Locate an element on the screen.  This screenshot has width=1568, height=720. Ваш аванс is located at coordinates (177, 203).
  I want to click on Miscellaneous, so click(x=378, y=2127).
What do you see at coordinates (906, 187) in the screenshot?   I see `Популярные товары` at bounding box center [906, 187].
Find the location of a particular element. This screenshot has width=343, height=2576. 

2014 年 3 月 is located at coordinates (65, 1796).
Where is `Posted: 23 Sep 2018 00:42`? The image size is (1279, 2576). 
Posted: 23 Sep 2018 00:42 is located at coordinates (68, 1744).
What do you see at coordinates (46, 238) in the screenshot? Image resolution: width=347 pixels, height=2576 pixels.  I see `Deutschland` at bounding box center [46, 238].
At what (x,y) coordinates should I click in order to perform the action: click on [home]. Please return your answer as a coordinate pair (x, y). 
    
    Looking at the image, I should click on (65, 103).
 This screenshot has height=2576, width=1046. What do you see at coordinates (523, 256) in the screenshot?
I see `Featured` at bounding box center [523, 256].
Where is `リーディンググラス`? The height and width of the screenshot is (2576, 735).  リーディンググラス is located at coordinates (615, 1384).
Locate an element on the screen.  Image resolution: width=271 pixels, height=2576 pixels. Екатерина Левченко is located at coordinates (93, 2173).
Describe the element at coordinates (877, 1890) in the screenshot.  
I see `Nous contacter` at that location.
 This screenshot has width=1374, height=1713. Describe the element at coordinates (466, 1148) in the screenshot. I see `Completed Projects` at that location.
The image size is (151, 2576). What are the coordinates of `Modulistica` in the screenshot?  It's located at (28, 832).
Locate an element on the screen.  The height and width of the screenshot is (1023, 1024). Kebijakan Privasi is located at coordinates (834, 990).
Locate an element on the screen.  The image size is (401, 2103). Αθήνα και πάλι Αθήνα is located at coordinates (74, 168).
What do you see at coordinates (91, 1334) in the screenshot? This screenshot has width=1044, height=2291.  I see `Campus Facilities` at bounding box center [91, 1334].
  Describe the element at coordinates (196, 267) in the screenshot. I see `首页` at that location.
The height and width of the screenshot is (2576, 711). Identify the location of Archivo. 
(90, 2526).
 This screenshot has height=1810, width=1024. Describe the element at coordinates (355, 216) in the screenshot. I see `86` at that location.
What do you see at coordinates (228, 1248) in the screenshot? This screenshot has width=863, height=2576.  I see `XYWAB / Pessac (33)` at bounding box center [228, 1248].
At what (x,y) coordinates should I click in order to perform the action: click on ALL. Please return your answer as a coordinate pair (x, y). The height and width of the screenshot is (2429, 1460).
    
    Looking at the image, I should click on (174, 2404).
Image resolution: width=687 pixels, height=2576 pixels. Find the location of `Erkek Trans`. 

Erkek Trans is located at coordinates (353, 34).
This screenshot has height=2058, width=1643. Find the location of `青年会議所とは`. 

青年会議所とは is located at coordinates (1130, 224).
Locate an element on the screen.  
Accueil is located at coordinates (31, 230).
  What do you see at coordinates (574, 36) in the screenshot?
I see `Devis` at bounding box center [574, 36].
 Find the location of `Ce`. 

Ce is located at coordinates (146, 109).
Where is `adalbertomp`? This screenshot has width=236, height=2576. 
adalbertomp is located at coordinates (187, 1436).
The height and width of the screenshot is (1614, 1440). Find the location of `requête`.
◆ ◆ ◆ ◆
Reproduce the entire listing above verbatim, from its first line to its last, without altering a single character.

REPLY TO THE TASK —
Locate an element on the screen.  This screenshot has width=1568, height=720. Ваш аванс is located at coordinates (177, 203).
  I want to click on Miscellaneous, so click(x=378, y=2127).
What do you see at coordinates (906, 187) in the screenshot?   I see `Популярные товары` at bounding box center [906, 187].
Find the location of a particular element. This screenshot has width=343, height=2576. 

2014 年 3 月 is located at coordinates (65, 1796).
Where is `Posted: 23 Sep 2018 00:42`? The image size is (1279, 2576). 
Posted: 23 Sep 2018 00:42 is located at coordinates (68, 1744).
What do you see at coordinates (46, 238) in the screenshot? Image resolution: width=347 pixels, height=2576 pixels.  I see `Deutschland` at bounding box center [46, 238].
At what (x,y) coordinates should I click in order to perform the action: click on [home]. Please return your answer as a coordinate pair (x, y). 
    
    Looking at the image, I should click on (65, 103).
 This screenshot has height=2576, width=1046. What do you see at coordinates (523, 256) in the screenshot?
I see `Featured` at bounding box center [523, 256].
Where is `リーディンググラス`? The height and width of the screenshot is (2576, 735).  リーディンググラス is located at coordinates (615, 1384).
Locate an element on the screen.  Image resolution: width=271 pixels, height=2576 pixels. Екатерина Левченко is located at coordinates (93, 2173).
Describe the element at coordinates (877, 1890) in the screenshot.  
I see `Nous contacter` at that location.
 This screenshot has width=1374, height=1713. Describe the element at coordinates (466, 1148) in the screenshot. I see `Completed Projects` at that location.
The image size is (151, 2576). What are the coordinates of `Modulistica` in the screenshot?  It's located at (28, 832).
Locate an element on the screen.  The height and width of the screenshot is (1023, 1024). Kebijakan Privasi is located at coordinates (834, 990).
Locate an element on the screen.  The image size is (401, 2103). Αθήνα και πάλι Αθήνα is located at coordinates (74, 168).
What do you see at coordinates (91, 1334) in the screenshot? This screenshot has width=1044, height=2291.  I see `Campus Facilities` at bounding box center [91, 1334].
  Describe the element at coordinates (196, 267) in the screenshot. I see `首页` at that location.
The height and width of the screenshot is (2576, 711). Identify the location of Archivo. 
(90, 2526).
 This screenshot has height=1810, width=1024. Describe the element at coordinates (355, 216) in the screenshot. I see `86` at that location.
What do you see at coordinates (228, 1248) in the screenshot? This screenshot has width=863, height=2576.  I see `XYWAB / Pessac (33)` at bounding box center [228, 1248].
At what (x,y) coordinates should I click in order to perform the action: click on ALL. Please return your answer as a coordinate pair (x, y). The height and width of the screenshot is (2429, 1460).
    
    Looking at the image, I should click on (174, 2404).
Image resolution: width=687 pixels, height=2576 pixels. Find the location of `Erkek Trans`. 

Erkek Trans is located at coordinates (353, 34).
This screenshot has height=2058, width=1643. Find the location of `青年会議所とは`. 

青年会議所とは is located at coordinates (1130, 224).
Locate an element on the screen.  
Accueil is located at coordinates (31, 230).
  What do you see at coordinates (574, 36) in the screenshot?
I see `Devis` at bounding box center [574, 36].
 Find the location of `Ce`. 

Ce is located at coordinates (146, 109).
Where is `adalbertomp`? This screenshot has width=236, height=2576. 
adalbertomp is located at coordinates (187, 1436).
The height and width of the screenshot is (1614, 1440). Find the location of `requête`.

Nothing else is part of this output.